**EXTRACTED DATA:**
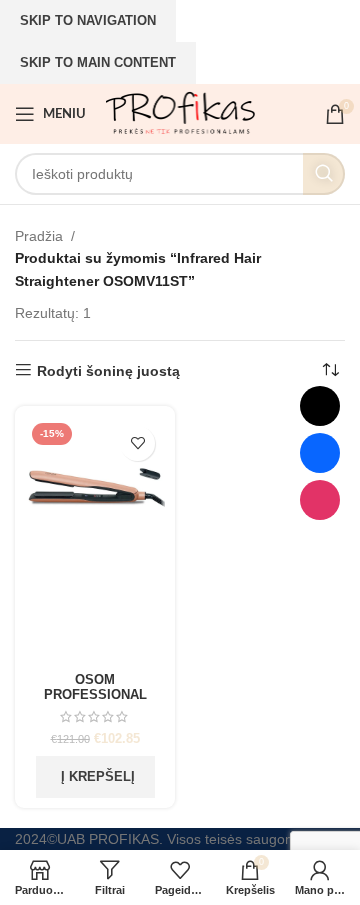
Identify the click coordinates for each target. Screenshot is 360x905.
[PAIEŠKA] (324, 174)
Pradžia (39, 236)
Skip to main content (98, 62)
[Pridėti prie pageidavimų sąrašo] (137, 443)
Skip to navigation (88, 20)
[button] (95, 777)
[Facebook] (320, 453)
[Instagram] (320, 500)
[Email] (320, 406)
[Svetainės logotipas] (180, 113)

**ASSIGNMENT:** In the answer, all of the material should appear exactly as given, with no picture carried over.

**YOUR SOLUTION:**
Identify the click coordinates for each target. Screenshot is 360x905.
[PAIEŠKA] (324, 174)
Pradžia (39, 236)
Skip to main content (98, 62)
[Pridėti prie pageidavimų sąrašo] (137, 443)
Skip to navigation (88, 20)
[button] (95, 777)
[Facebook] (320, 453)
[Instagram] (320, 500)
[Email] (320, 406)
[Svetainės logotipas] (180, 113)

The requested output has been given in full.